Eine Gebührenvereinbarung ist eine Vereinbarung zwischen dem Mandanten und dem Rechtsanwalt über anwaltliche Leistungen. Dabei wird von den Bestimmungen des Rechtsanwaltsvergütungsgesetz abgewichen. Das Gesetz regelt den Fall, dass keine Vereinbarung getroffen wird.

Vergütung für anwaltliche Leistungen

Gebührenvereinbarung

  • Individuelle Lösungen sind möglich.
  • Rechtsanwalt und Mandant vereinbaren Honorar.
  • Minimierung des Risikos für den Mandanten.

Immer dann, wenn eine Regelung des Honorars des Rechtsanwalts mit seinem Mandanten über das Honorar getroffen wird, besteht eine Gebührenvereinbarung.
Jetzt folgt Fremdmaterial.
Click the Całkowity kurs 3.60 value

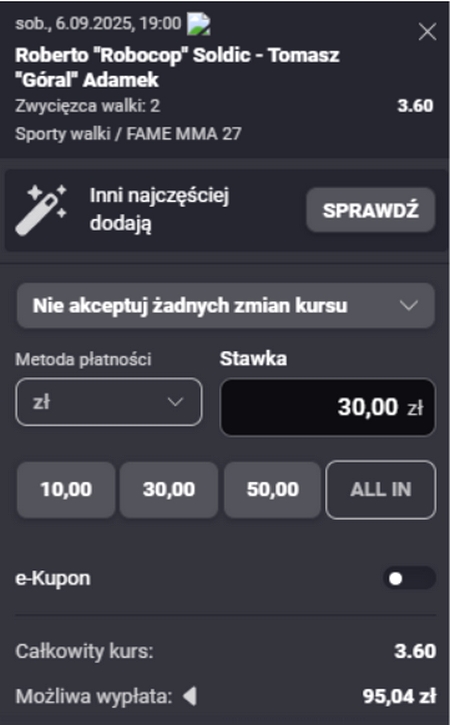click(x=415, y=651)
Dies hat für den Mandanten Vorteile. Das Gesetz über die Rechtsanwaltsvergütung ist für Mandanten schwer verständlich, da es sehr komplex ist. Ohne besondere Kenntnisse  im Gebührenrecht kann der Mandant die Vergütung des Rechtsanwaltes kaum nachvollziehen.

Eine Vergütungsvereinbarung kann in jedem Rechtsgebiet getroffen werden. Eine Vereinbarung zum Honorar kann zu einer Beratung, außergerichtlichen und gerichtlichen Vertretung getroffen werden. Eine bestimmte Höhe des Honorars ist nicht vorgeschrieben. Dieses richtet sich nach den Besonderheiten des Einzelfalles. Eine Vergütungsvereinbarung ist hilfreich, um Streitigkeiten zwischen dem Mandanten und dem Rechtsanwalts von vornherein zu vermeiden. Die Gebühren sind für den Mandanten transparent und einfach nachzuvollziehen.

Die Gebührenvereinbarung muss in Textform abgeschlossen werden. Dies bedeutet nicht, dass die Vereinbarung zwingend schriftlich geschlossen werden muss. Es ist erforderlich, dass eine dauerhaften Wiedergabe in Schriftzeichen geeignete Weise abgegeben wird, welche die Person des Erklärenden nennt und dass der Abschluss der Erklärung durch Nachbildung der Namensunterschrift oder anders erkennbar gemacht wird. Das bedeutet, dass auch eine E-Mail das Erfordernis der Textform einhalten kann.